Foto por Fabio Uehara/Divulgação

Despediu-se dos jornalistas perguntando se estávamos acompanhando a Eurocopa e dizendo que havia um jogo naquele momento.

Celebridade

Depois da tão esperada mesa, na sexta-feira, rolou uma sessão de autógrafos. Na fila um dos assuntos mais comentados era se o autor gostava ou não daquela exposição toda. "Eu acho que ele é o antinarciso", disse um cabeludo quarentão que trocou a engenharia pela psicanálise e lia o terceiro livro da série, que trata da infância do autor, para seu filho de sete anos. Sua interlocutora, uma médica curitibana que morava em Recife, discordava. Pra ela, ele sempre quis ser um grande escritor e fazer sucesso, por mais que a fama fosse difícil.
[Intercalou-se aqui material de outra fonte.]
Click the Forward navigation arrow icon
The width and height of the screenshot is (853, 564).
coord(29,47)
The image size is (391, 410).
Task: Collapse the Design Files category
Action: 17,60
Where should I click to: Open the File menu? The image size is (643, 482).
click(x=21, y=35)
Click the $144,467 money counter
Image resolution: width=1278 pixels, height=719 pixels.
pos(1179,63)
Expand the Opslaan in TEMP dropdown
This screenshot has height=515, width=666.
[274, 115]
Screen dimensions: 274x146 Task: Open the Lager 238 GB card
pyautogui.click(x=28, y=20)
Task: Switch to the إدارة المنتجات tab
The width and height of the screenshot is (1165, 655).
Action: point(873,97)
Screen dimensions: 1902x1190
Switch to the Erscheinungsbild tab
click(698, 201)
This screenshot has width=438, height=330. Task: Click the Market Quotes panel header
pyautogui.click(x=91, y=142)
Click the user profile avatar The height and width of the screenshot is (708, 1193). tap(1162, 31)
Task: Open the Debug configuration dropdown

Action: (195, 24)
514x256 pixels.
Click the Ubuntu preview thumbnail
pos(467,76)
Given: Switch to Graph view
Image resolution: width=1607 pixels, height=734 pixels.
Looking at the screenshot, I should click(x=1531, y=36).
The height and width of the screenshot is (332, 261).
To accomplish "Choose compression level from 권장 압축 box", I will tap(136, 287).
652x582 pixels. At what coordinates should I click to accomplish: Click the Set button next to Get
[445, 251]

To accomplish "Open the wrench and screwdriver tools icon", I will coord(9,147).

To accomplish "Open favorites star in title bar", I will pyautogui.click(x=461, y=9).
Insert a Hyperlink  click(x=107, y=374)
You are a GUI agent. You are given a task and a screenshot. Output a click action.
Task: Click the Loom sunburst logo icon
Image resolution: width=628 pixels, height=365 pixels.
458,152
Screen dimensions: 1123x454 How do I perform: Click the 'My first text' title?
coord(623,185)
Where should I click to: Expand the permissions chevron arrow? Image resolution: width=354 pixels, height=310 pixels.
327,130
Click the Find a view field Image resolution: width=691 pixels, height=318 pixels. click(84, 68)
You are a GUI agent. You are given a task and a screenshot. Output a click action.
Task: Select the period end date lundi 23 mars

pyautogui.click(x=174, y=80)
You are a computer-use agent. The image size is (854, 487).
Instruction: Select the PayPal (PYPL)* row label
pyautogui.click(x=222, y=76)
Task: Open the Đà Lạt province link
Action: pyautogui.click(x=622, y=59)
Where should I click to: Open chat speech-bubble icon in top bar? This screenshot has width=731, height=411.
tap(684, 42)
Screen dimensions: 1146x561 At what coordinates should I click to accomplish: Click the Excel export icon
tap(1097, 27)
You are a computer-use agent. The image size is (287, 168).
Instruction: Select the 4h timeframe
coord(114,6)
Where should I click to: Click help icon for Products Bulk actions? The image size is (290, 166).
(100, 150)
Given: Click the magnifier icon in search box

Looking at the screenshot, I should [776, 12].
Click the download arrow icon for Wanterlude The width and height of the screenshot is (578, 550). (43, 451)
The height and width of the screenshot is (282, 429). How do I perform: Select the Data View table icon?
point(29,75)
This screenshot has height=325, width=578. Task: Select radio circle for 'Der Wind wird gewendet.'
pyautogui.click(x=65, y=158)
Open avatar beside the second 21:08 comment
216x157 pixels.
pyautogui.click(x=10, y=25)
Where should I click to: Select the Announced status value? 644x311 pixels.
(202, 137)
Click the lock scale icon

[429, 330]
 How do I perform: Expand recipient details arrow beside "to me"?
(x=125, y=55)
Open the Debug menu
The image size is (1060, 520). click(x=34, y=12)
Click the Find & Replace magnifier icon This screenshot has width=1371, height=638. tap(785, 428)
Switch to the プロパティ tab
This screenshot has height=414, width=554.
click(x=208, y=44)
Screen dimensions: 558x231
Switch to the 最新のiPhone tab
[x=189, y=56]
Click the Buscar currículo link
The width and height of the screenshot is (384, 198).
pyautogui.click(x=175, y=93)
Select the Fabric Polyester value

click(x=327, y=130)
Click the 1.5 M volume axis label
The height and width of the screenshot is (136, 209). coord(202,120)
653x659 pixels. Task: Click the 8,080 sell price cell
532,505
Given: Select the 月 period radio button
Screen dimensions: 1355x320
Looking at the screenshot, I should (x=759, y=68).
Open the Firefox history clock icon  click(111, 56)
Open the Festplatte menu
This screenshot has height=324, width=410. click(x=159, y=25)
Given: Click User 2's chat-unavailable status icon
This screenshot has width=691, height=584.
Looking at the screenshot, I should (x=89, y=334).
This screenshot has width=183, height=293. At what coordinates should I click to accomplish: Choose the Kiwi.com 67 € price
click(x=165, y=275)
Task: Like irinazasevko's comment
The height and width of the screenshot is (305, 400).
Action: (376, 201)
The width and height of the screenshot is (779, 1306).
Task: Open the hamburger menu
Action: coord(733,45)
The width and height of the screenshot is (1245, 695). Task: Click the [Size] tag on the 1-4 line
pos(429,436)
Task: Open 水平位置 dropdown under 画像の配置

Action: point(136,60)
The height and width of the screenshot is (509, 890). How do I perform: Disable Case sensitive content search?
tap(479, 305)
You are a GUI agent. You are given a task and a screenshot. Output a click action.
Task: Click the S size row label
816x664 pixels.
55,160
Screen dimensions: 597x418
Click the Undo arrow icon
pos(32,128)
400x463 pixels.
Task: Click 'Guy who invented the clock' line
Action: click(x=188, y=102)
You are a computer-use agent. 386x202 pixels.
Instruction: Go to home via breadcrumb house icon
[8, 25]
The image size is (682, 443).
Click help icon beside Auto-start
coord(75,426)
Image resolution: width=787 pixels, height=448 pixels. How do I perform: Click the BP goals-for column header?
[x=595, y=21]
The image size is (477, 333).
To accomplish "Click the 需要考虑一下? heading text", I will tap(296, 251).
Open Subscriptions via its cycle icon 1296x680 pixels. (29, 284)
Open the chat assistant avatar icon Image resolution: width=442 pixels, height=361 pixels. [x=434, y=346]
Concordei, em silêncio, com ela.

Foto por Fabio Uehara/Divulgação

Tinha um cara com um bonequinho do Knausgård, estilo mini craque. (Aliás, existe um perfil no instagram, @legokarlove, que reencena Minha Luta com bonecos e cenários de Lego.) Homens e mulheres comentavam o quanto ele era lindo. "Um pão", disse um senhor que perguntou ao autor quantos anos tinha a mais nova dos quatro filhos dele. Um outro levava uma garrafa de cachaça pra dar de presente ao norueguês.

Mais tarde, uma amiga minha, também jornalista, comentou que a gente devia aceitar com mais naturalidade que existem pop stars na literatura, assim como acontece na música. Concordei. Fazer sucesso não faz dos Beatles artistas menores, por exemplo. O próprio Karl Ove parece entender isso, embora não disfarce muito bem o tédio que é passar horas assinando livros em série.